По мере того, как вскрывались подробности грехопадения, я ее все больше, все гаже жалел: история Жанны была квинтэссенцией пошлости, спасшей от гибели Клопову, но угнетавшей до колик Клопрот-Мирон. Если писателя делают стыд и презрение к себе, Жанна могла бы пополнить ряд гениев. Каскад афоризмов, в котором топила она свой позор, изобличал скорее упрямство гордыни, чем смирение раскаяния:

– Надо пойти по рукам, чтобы попасть в хорошие руки (…) Нет ничего аморальней морали. Та еще шлюха! За снимок в журнале отдастся любому козлу (…) Грехов у меня – что марок в альбоме. Их я сменяла на состояние и достояние вроде тебя (…) Когда торгуешь собою, главное – не продешевить, продавая всех остальных (…) Каждый из нас смертельно болен жизнью, не желает лечиться и грезит о том, чтобы приступы нашей болезни были острей и почаще (…) Если радостный сон – это кража чего-то чужого, то счастливая явь – это кража себя у других (…) Есть лишь одна репутация, которую невозможно исправить, – репутация дуры.
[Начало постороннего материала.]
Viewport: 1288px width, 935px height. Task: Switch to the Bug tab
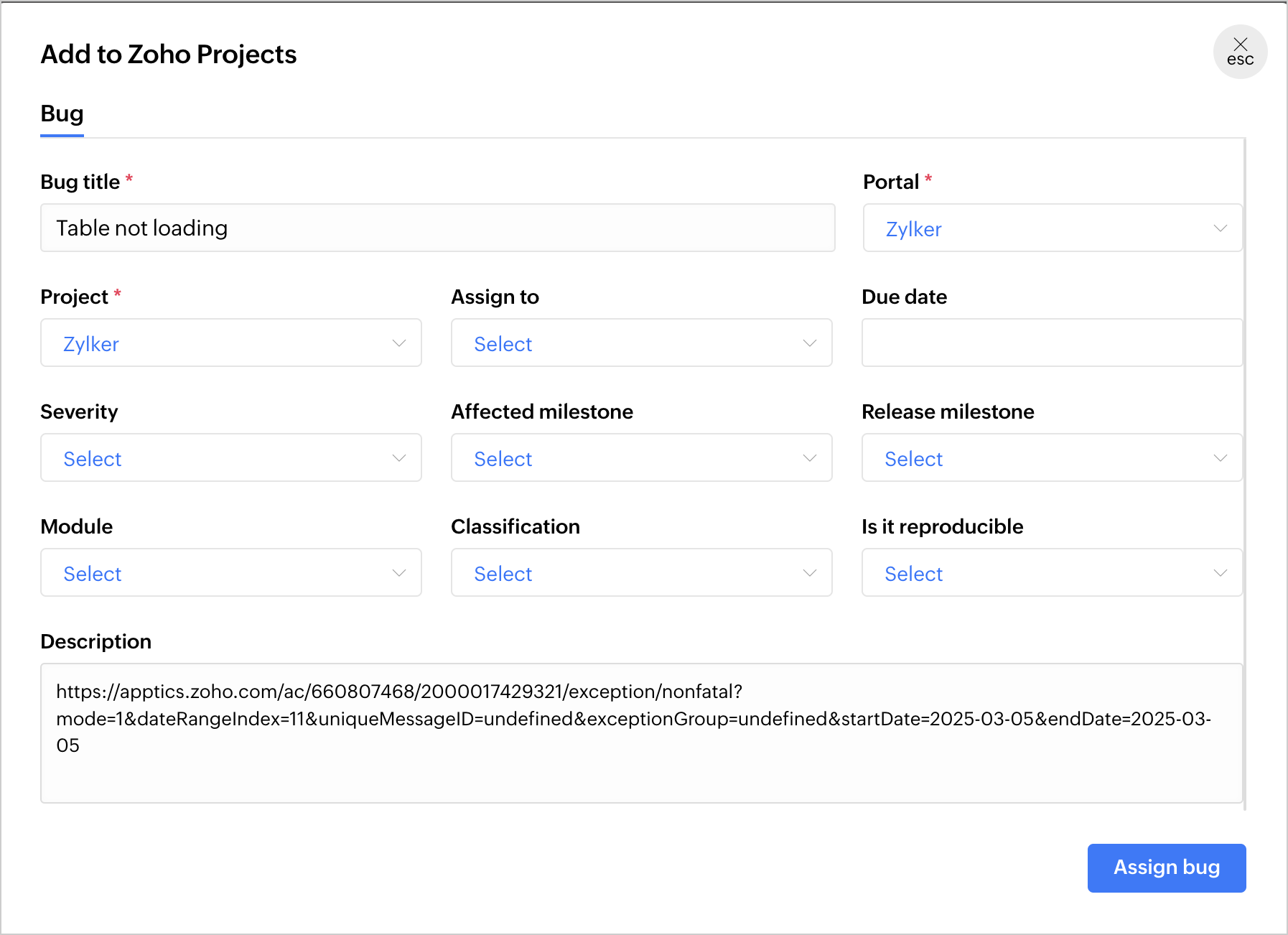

Все остальное легко отстирает удача (…) Мои книги лучше меня, потому что в них я умею быть хуже себя, хоть в это и трудно поверить (…) В каждый данный момент каждое данное “я” лишь временный квартиросъемщик в том “я”, которым мы были и будем, так что в каждом “сейчас” с нас взятки гладки (…) Мне стыдно. Стыдно признать, что не стыдно. По-настоящему стыдно не мне, а тебе: мерзости хуже на слух, чем на вкус (…) Бросают тех, кого любить дальше зазорно, а убивать еще западло (…) Пуля быстрее, чем слово: он взлетел, как на лифте, а я поднималась, ползя по ступенькам на брюхе (…) Мести достоин не тот, кто тебя презирает, а тот, кому презирать тебя лень. Мизандарову – лень (…) Бывших жен не бывает так же, как бывших чекистов. Мы всегда на посту и держим свой яд наготове (…) Нет никого чистоплотней заклятых убийц. У них даже уши собак накрахмалены. Замарать им постель – высшая доблесть и слава (…) Жена у Марклена красива, словно открытка из Ниццы: ни облачка, ни морщинки на небе, лишь белизна да лазурь. Без паспорта самое то. Считай, что смотался во Францию (…) Он подарил ей рабов и богатство. Ты подаришь ей рабство мгновеньем любви. Дальше все довершит уже время (…) Ты, конечно, не трус. Только этого мало, чтобы поставить смерть раком. Тут беспримерная храбрость нужна. Иначе нам Дашку не трахнуть (…) Если ты не готов, я пойму. Если нет, ты от меня не уйдешь, а сбежишь. Выходит, напрасно я про колени…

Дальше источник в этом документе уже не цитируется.